TO DO
Repeat, exactly as written, the lines of the records below from the first through the line with "Select the Templates navigation tab", but none past it.

DATA FOR THIS TASK
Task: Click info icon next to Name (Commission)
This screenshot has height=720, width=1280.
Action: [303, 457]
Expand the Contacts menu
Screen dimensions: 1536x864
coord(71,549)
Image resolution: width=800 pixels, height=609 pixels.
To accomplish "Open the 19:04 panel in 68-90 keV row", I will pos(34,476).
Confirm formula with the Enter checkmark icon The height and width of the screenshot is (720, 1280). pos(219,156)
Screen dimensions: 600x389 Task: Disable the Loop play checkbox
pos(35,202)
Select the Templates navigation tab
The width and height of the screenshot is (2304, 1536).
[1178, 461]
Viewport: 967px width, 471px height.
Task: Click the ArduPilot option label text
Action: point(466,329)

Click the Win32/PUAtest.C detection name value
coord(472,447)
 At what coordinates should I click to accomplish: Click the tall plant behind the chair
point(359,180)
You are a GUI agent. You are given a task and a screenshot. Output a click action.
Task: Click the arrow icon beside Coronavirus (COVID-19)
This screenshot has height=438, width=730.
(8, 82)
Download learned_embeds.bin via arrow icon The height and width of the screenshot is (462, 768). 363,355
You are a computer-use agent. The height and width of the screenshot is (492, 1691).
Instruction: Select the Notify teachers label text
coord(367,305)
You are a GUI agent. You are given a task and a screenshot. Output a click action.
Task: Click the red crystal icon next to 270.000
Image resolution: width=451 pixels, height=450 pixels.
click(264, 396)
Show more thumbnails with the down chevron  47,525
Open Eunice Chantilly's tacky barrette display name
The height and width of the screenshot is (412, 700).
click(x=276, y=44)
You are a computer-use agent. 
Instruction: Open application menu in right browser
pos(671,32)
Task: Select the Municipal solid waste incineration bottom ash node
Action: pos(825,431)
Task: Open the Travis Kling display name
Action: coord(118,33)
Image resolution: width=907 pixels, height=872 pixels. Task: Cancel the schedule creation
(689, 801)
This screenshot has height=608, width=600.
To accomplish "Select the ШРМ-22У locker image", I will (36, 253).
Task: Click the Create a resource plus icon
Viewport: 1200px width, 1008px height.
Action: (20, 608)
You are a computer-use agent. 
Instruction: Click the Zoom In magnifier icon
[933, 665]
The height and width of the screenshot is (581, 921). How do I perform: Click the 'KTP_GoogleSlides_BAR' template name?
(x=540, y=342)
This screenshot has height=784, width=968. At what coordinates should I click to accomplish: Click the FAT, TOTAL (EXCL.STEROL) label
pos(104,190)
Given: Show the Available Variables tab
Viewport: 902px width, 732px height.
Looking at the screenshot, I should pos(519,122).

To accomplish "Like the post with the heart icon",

OUTPUT BELOW
Task: Click info icon next to Name (Commission)
This screenshot has height=720, width=1280.
Action: [303, 457]
Expand the Contacts menu
Screen dimensions: 1536x864
coord(71,549)
Image resolution: width=800 pixels, height=609 pixels.
To accomplish "Open the 19:04 panel in 68-90 keV row", I will pos(34,476).
Confirm formula with the Enter checkmark icon The height and width of the screenshot is (720, 1280). pos(219,156)
Screen dimensions: 600x389 Task: Disable the Loop play checkbox
pos(35,202)
Select the Templates navigation tab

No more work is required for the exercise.